"Opere idrauliche fatte". Ma non basta: "I danni?. Ci sarà una scia lunga"
"Ho letto svariate ricostruzioni in questi giorni in tema di vivaismo e salvaguardia del territorio: penso che innanzitutto dovrebbero trovarsi d’accordo su quel che vogliono dire. Da una parte soltanto campi allagati e danni, dall’altra i fossi che hanno salvato i vivai". E’ uno dei temi di maggior dibattito post-alluvione nel mondo del verde pistoiese, colpito il 2 novembre scorso, e prova a dare una risposta differente a tutto ciò Renato Ferretti (foto), storico dirigente della Provincia da qualche anno in pensione nonché coordinatore tecnico del Distretto rurale Vivaistico e ornamentale pistoiese dal 2004 al 2015 e oggi vice-presidente nazionale dell’ordine degli agronomi e dei forestali. "Da un lato è vero che la manutenzione dei fossi che fanno nei campi di loro proprietà è sicuramente un aspetto positivo – ammette Ferretti – però non dimentichiamoci che contribuiscono ad aumentare la quantità di acqua che si accumula in punti specifici della piana perché scivola via dalle serre e dalle vasetterie che hanno i nailon e i teli per terra". E proprio partendo dall’acqua dentro i vivai, in qualità di agronomo, abbiamo chiesto quali potranno essere le conseguenze per il settore.

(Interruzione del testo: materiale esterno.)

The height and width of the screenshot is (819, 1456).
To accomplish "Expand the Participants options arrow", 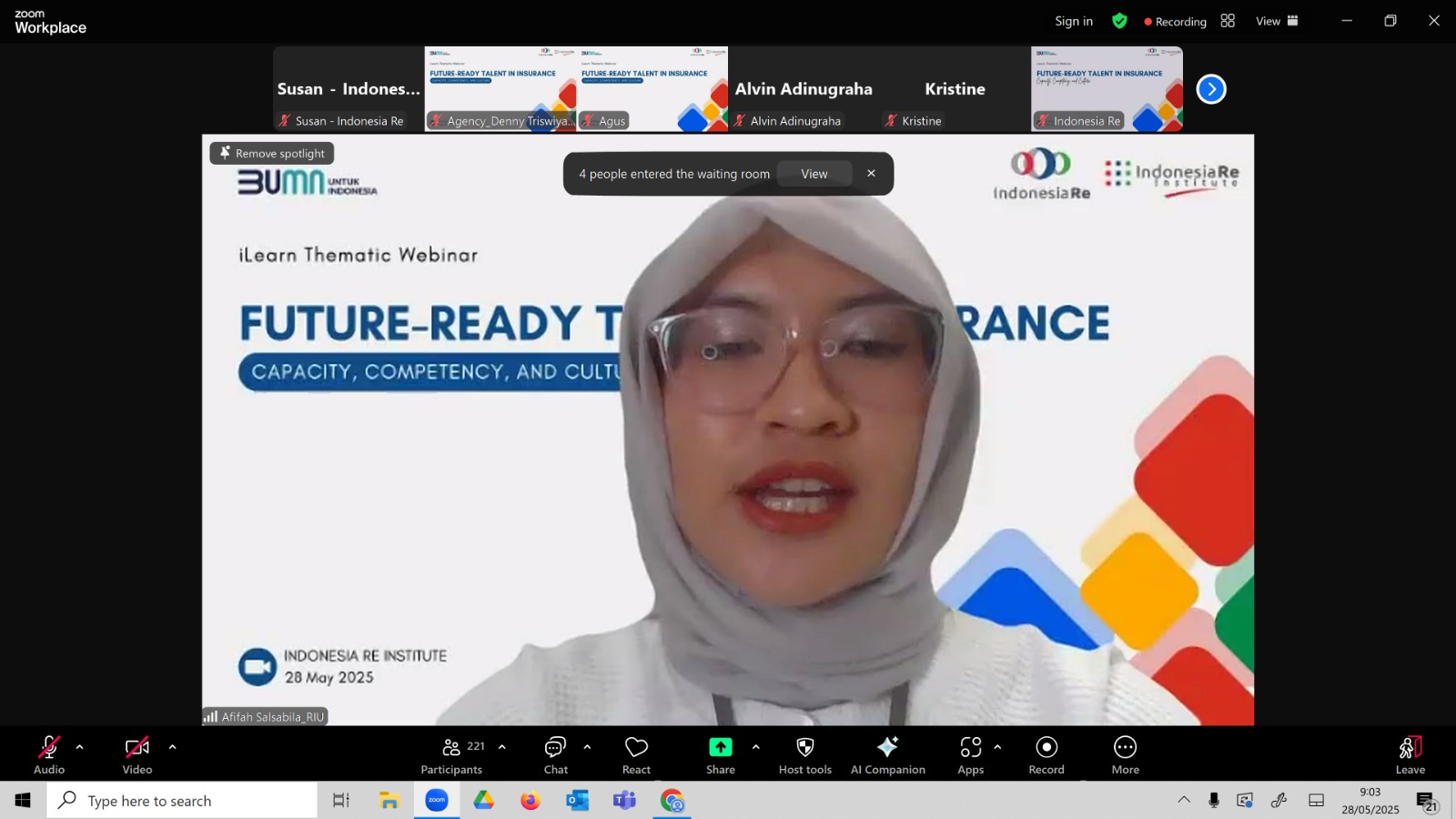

"Le piante per vivere hanno bisogno di aria e di acqua – dichiara Renato Ferretti – ma se le radici rimangono sommerse a lungo in quest’ultima succede che muoiono. Di sicuro chi coltiva riso può star tranquillo, mentre le piante arboree hanno una tenuta massima di 36-48 ore: a questo poi si aggiunge la melma sulle foglie che va a bloccare la fotosintesi a livello aereo. Non dimentichiamoci poi di viti, frutti, ulivi che sono in pieno campo e potrebbero avere riportato conseguenze pesantissime senza sapere se, poi, sarà dipeso dall’alluvione o dalla siccità dei mesi scorsi. In più, ci sono le piante che erano in fase di crescita e dovranno essere pronte per la vendita fra 2 o 3 anni: chi perde quelle avrà un danno che non può essere quantificato adesso".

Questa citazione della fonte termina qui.